23 de julho de 2026 às 14:00
Atualizado em 23 de julho de 2026 às 13:18
O juiz federal substituto Guilherme Roman Borges, da 13ª Vara Federal de Curitiba, anulou a denúncia e determinou na última segunda-feira (20/7), o trancamento de ação penal que investigava uma série de supostos crimes de corrupção e lavagem de dinheiro da Petrobras, em caso da finada ‘lava jato’. Cabe recurso pelo Ministério Público Federal. As informações são do portal g1.

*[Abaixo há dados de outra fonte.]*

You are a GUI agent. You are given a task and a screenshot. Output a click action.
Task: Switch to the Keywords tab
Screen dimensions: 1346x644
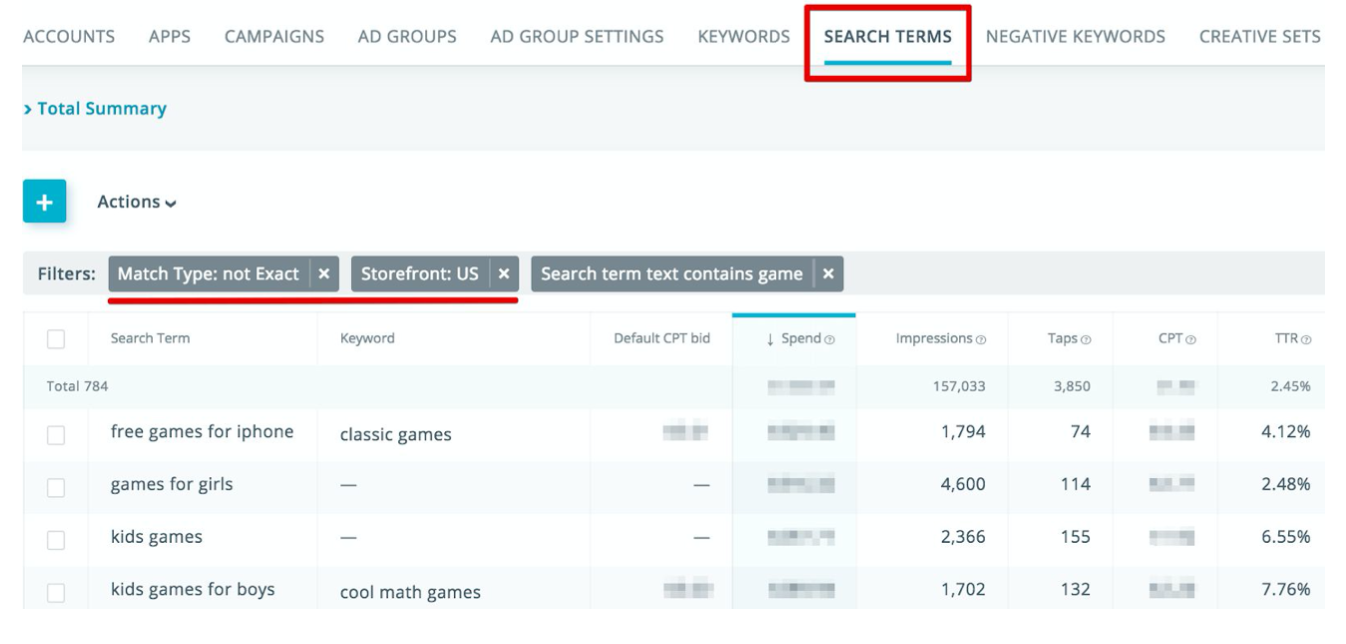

Seis réus foram denunciados na ação penal:
Fernando Carlos Leão de Barros – ex-gerente-geral da Diretoria de Abastecimento da Petrobras, acusado de receber propina de R$ 4,3 milhões e 527 mil francos suíços em 4 contratos da estatal;
Luiz Fernando Volpi – sócio da empresa ETK Consultoria, que faria a intermediação da propina usando contratos de consultoria fictícios;
Antonio Gentil Garcia Goulart – também seria intermediário, atuando em pagamentos das empreiteiras para Fernando;
Nilson Toshihico Nishimura e Gilmar Lopes de Freitas – sócios das empresas do consórcio Conenge-Elco, acusados de oferecer R$ 751mil ao então gerente da Petrobras;
Isabel Izquierdo Mendiburo Degenring Botelho – teria auxiliado a abrir contas na Suíça usadas para ocultar os valores.
O juiz aplicou o entendimento do STF, estabelecido pelo ministro Dias Toffoli em 2023, declarando inválidas as provas obtidas por meio do acordo de leniência da Odebrecht, retiradas do sistema Drousys e do sistema My Web Day B e das provas derivadas de ambos.
As defesas afirmaram no processo, segundo o g1, que a acusação havia perdido sua base probatória em decorrência da decisão de Toffoli que declarou “imprestáveis” as informações tiradas do Drousys e do May Web Day. O juiz da 13ª Vara concluiu, a partir daí, que a denúncia estabeleceu o nexo entre os pagamentos, as empresas os atos de corrupção com base nas informações dos sistemas, em vez de apenas usá-los como confirmação.
“Uma vez que a prova relativa à imputação de corrupção e parte da lavagem dependem da interpretação fornecida pela inteligência do sistema Drousys, declarado imprestável pelo Supremo Tribunal Federal, não há como afirmar com a certeza necessária, em sede de exclusão probatória (Doutrina dos Frutos da Árvore Envenenada), que a cadeia de custódia investigativa dos fatos Odebrecht não foi decisivamente atingida pela prova ilícita”, diz a decisão.